YOUR GOAL
Print, unchanged, the items between the lines holding "You are a computer-use" and "This screenshot has height=363, width=453.", inclusive.

RECORDS FOR THE TASK

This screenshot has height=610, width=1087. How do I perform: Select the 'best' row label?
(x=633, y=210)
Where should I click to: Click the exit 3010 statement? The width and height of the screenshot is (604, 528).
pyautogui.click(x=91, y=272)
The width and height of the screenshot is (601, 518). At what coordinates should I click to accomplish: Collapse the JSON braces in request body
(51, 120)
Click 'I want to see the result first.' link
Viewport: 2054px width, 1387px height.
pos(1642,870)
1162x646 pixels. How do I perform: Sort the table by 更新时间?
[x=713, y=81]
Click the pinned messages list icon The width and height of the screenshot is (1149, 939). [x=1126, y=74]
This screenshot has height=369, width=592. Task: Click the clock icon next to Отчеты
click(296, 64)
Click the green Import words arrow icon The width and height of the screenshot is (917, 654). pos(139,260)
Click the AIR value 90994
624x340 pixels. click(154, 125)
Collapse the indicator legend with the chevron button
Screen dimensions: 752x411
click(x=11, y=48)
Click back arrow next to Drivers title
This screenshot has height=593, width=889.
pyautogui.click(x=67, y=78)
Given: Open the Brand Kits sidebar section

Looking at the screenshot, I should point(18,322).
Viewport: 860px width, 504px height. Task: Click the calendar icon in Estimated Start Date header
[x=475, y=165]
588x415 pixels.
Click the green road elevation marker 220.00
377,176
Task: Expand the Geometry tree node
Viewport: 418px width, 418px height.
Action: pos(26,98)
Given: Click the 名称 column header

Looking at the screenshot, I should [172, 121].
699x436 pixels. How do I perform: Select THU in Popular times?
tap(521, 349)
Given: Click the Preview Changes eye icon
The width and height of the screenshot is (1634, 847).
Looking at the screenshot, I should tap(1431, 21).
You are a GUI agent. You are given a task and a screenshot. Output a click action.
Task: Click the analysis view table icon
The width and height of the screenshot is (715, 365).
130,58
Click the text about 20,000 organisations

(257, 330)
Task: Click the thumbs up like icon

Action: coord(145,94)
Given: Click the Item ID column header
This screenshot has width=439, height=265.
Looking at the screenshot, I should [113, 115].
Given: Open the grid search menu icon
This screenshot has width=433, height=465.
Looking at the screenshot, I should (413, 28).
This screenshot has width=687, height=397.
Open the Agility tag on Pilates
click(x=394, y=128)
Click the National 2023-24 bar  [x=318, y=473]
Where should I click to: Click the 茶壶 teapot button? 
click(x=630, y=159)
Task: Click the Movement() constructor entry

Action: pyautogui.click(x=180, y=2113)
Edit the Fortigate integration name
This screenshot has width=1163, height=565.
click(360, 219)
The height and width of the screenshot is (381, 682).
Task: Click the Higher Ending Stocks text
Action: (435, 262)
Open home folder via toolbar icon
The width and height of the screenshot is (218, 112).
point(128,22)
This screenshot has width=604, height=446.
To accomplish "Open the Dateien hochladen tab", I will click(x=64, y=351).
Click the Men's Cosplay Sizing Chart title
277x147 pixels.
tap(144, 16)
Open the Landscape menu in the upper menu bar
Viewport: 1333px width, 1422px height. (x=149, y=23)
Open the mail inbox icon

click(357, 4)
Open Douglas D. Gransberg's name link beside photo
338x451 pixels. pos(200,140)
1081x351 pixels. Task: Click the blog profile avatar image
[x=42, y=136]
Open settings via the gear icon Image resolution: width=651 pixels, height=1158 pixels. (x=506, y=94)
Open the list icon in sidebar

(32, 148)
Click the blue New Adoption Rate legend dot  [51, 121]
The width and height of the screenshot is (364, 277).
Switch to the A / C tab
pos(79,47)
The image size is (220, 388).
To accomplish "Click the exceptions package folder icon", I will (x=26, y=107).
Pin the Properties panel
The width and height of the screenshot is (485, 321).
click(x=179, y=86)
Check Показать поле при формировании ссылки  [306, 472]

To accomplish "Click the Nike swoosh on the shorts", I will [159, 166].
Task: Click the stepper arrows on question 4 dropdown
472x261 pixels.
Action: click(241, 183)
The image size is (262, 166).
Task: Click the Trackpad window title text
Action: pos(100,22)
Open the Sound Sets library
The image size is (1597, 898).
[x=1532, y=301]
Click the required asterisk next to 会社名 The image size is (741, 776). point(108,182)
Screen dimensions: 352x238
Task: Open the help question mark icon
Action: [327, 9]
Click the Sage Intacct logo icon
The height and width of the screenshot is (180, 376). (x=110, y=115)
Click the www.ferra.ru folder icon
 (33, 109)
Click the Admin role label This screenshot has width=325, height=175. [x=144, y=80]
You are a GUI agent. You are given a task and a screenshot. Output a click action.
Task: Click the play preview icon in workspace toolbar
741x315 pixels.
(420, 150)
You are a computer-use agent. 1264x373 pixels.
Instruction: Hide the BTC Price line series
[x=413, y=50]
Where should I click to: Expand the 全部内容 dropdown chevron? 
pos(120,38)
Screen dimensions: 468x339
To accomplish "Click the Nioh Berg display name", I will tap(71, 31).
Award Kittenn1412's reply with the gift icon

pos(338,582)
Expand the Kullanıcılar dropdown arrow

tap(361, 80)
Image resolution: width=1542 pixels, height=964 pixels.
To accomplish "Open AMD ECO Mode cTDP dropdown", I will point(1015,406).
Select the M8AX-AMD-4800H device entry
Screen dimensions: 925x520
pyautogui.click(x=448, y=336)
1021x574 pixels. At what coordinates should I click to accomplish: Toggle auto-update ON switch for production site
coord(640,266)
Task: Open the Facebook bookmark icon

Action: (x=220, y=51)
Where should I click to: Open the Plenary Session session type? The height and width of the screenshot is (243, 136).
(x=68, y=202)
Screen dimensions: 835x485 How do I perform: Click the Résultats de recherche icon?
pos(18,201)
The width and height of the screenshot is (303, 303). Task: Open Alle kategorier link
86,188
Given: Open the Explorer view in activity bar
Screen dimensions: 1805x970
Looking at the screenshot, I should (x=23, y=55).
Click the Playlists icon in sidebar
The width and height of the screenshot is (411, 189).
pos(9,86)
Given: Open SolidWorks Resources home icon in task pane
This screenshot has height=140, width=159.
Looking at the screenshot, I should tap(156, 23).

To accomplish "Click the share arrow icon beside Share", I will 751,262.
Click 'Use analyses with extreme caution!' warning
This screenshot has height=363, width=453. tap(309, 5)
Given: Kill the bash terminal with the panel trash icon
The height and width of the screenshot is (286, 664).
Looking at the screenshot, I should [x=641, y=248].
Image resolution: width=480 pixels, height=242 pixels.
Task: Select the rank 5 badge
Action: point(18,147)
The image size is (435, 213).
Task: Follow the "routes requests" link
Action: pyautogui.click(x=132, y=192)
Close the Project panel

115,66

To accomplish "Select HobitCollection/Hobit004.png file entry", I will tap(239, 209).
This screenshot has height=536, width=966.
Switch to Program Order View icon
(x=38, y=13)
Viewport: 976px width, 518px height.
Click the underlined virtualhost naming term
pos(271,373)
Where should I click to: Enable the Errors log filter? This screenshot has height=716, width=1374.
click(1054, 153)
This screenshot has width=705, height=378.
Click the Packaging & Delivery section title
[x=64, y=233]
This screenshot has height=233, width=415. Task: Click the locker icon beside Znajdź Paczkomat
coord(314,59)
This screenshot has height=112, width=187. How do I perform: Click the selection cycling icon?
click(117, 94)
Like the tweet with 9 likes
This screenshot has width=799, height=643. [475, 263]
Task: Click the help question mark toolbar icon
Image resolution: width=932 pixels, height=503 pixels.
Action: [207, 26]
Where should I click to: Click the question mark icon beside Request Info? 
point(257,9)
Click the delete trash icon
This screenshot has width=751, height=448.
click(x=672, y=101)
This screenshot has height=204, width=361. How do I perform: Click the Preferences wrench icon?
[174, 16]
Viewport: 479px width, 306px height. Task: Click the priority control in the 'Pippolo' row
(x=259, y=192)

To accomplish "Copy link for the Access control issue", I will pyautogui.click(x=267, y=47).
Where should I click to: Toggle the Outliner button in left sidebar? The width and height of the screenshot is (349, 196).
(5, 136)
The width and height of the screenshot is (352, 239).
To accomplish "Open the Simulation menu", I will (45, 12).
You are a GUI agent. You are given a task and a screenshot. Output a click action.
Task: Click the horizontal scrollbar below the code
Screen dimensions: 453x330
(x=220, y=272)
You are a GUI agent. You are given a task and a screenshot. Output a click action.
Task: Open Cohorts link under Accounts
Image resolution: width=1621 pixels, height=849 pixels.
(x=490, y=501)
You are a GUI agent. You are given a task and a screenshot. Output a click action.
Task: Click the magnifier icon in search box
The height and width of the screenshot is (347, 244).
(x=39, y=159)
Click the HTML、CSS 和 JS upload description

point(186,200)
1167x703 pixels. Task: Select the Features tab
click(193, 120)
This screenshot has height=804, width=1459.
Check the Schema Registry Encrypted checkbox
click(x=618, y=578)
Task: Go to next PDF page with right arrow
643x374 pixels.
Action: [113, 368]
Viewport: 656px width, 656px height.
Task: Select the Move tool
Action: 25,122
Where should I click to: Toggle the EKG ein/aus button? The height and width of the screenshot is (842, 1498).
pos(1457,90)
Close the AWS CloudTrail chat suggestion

TASK RESULT
You are a computer-use agent. 1264x373 pixels.
Instruction: Hide the BTC Price line series
[x=413, y=50]
Where should I click to: Expand the 全部内容 dropdown chevron? 
pos(120,38)
Screen dimensions: 468x339
To accomplish "Click the Nioh Berg display name", I will tap(71, 31).
Award Kittenn1412's reply with the gift icon

pos(338,582)
Expand the Kullanıcılar dropdown arrow

tap(361, 80)
Image resolution: width=1542 pixels, height=964 pixels.
To accomplish "Open AMD ECO Mode cTDP dropdown", I will point(1015,406).
Select the M8AX-AMD-4800H device entry
Screen dimensions: 925x520
pyautogui.click(x=448, y=336)
1021x574 pixels. At what coordinates should I click to accomplish: Toggle auto-update ON switch for production site
coord(640,266)
Task: Open the Facebook bookmark icon

Action: (x=220, y=51)
Where should I click to: Open the Plenary Session session type? The height and width of the screenshot is (243, 136).
(x=68, y=202)
Screen dimensions: 835x485 How do I perform: Click the Résultats de recherche icon?
pos(18,201)
The width and height of the screenshot is (303, 303). Task: Open Alle kategorier link
86,188
Given: Open the Explorer view in activity bar
Screen dimensions: 1805x970
Looking at the screenshot, I should (x=23, y=55).
Click the Playlists icon in sidebar
The width and height of the screenshot is (411, 189).
pos(9,86)
Given: Open SolidWorks Resources home icon in task pane
This screenshot has height=140, width=159.
Looking at the screenshot, I should tap(156, 23).

To accomplish "Click the share arrow icon beside Share", I will 751,262.
Click 'Use analyses with extreme caution!' warning
This screenshot has height=363, width=453. tap(309, 5)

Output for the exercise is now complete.